■ Quoted text:
Computer glitch bombards Plantation man with dozens of car titles

By SALLIE JAMES Sun-Sentinel Web-posted: 11:50 p.m. Jan. 6, 2000

Ruben Betancourt drives a leased 1999 Honda Accord, but according to the state Department of Highway Safety and Motor Vehicles, the Plantation resident owns a fleet of the popular mid-sized cars. Since December, the state has mailed Betancourt more than two dozen car titles, most of them for Hondas and all for cars Betancourt has never seen, let alone owned. "This is like the Y2K trick that didn't happen," joked Betancourt, as he flipped through a stack of car titles for brand-new vehicles in Broward, Miami-Dade and Palm Beach counties. "I have an empire. I have become one of the largest leasing companies in America!" Of course, Betancourt, an operations and management consultant for the state Department of Children & Families, isn't really entitled to all those cars. His troubles are the result of a glitch caused by the same new $30 million computer program that has created weeks-long delays in processing auto tags by mail in Broward County. "At tax collectors' offices across the state, information was being entered in the wrong field," said Janet Dennis, a spokeswoman for the department of motor vehicles. "(Betancourt) was leasing the vehicle, and his name was entered as the owner." The mistake happened in the date entry portion of the program used specifically for leased cars. An employee typed Betancourt's name into the spot where the name Honda Lease Trust should have been. Then, when another employee used the database to call up Honda Lease Trust, Betancourt's name and address popped up. The result: titles for leased vehicles were automatically mailed out to Betancourt. To prevent future problems, only workers in Tallahassee can now access the data entry portion of that program, Dennis said. In Florida, about 1 million of the state's 12 million vehicles are leased, but state officials are aware of only one other problem -- in Orlando -- similar to Betancourt's. Betancourt, impatient to get the problem resolved, has been turning a growing pile of auto titles over to a department of motor vehicles field office in Sunrise. He doesn't want the Internal Revenue Service or anyone else thinking he owns 24 spanking new cars. "The joke has been to take the titles to the bank and get a loan on them," Betancourt said. "All I am trying to do is see that I don't get another title to another car I don't own. "Unless they were to send me title for a Lamborghini or Ferrari. I would have to do some hard thinking about that," he said.

■ Stated task: Reproduce the article about the car-title computer glitch word for word, in full.

[Data items]
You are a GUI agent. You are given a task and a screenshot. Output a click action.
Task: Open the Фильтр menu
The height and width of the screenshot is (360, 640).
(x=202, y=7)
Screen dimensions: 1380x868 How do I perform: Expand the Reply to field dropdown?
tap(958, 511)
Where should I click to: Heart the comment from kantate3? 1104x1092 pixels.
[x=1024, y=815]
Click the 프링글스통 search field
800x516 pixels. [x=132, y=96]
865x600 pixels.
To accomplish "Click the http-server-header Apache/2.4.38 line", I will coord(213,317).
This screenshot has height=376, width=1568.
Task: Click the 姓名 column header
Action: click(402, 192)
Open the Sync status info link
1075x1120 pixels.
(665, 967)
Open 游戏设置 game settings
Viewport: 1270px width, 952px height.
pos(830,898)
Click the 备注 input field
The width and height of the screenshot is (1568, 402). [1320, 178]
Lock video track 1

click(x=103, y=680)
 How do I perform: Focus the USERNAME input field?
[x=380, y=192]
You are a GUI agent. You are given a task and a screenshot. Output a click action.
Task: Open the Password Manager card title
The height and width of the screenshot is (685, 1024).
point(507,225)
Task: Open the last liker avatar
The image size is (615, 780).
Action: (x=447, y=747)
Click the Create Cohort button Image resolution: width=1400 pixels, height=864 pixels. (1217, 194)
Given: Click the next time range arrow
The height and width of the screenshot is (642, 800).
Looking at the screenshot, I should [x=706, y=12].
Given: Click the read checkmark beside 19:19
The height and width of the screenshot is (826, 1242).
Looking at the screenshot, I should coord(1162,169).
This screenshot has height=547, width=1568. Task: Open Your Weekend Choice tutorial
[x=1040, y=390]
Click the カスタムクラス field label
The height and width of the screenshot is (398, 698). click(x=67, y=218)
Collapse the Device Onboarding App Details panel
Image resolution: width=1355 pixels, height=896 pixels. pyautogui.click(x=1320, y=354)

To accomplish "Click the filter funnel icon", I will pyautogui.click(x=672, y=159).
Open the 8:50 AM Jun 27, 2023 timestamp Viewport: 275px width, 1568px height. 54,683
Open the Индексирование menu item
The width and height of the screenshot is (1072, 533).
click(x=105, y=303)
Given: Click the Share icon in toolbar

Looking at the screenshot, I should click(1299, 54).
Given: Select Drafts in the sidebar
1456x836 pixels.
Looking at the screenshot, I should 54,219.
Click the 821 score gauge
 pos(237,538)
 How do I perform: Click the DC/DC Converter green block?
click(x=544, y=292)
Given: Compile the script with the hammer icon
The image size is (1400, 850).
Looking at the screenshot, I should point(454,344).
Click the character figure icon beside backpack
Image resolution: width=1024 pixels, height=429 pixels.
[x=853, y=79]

■ Complete answer:
Computer glitch bombards Plantation man with dozens of car titles

By SALLIE JAMES Sun-Sentinel Web-posted: 11:50 p.m. Jan. 6, 2000

Ruben Betancourt drives a leased 1999 Honda Accord, but according to the state Department of Highway Safety and Motor Vehicles, the Plantation resident owns a fleet of the popular mid-sized cars. Since December, the state has mailed Betancourt more than two dozen car titles, most of them for Hondas and all for cars Betancourt has never seen, let alone owned. "This is like the Y2K trick that didn't happen," joked Betancourt, as he flipped through a stack of car titles for brand-new vehicles in Broward, Miami-Dade and Palm Beach counties. "I have an empire. I have become one of the largest leasing companies in America!" Of course, Betancourt, an operations and management consultant for the state Department of Children & Families, isn't really entitled to all those cars. His troubles are the result of a glitch caused by the same new $30 million computer program that has created weeks-long delays in processing auto tags by mail in Broward County. "At tax collectors' offices across the state, information was being entered in the wrong field," said Janet Dennis, a spokeswoman for the department of motor vehicles. "(Betancourt) was leasing the vehicle, and his name was entered as the owner." The mistake happened in the date entry portion of the program used specifically for leased cars. An employee typed Betancourt's name into the spot where the name Honda Lease Trust should have been. Then, when another employee used the database to call up Honda Lease Trust, Betancourt's name and address popped up. The result: titles for leased vehicles were automatically mailed out to Betancourt. To prevent future problems, only workers in Tallahassee can now access the data entry portion of that program, Dennis said. In Florida, about 1 million of the state's 12 million vehicles are leased, but state officials are aware of only one other problem -- in Orlando -- similar to Betancourt's. Betancourt, impatient to get the problem resolved, has been turning a growing pile of auto titles over to a department of motor vehicles field office in Sunrise. He doesn't want the Internal Revenue Service or anyone else thinking he owns 24 spanking new cars. "The joke has been to take the titles to the bank and get a loan on them," Betancourt said. "All I am trying to do is see that I don't get another title to another car I don't own. "Unless they were to send me title for a Lamborghini or Ferrari. I would have to do some hard thinking about that," he said.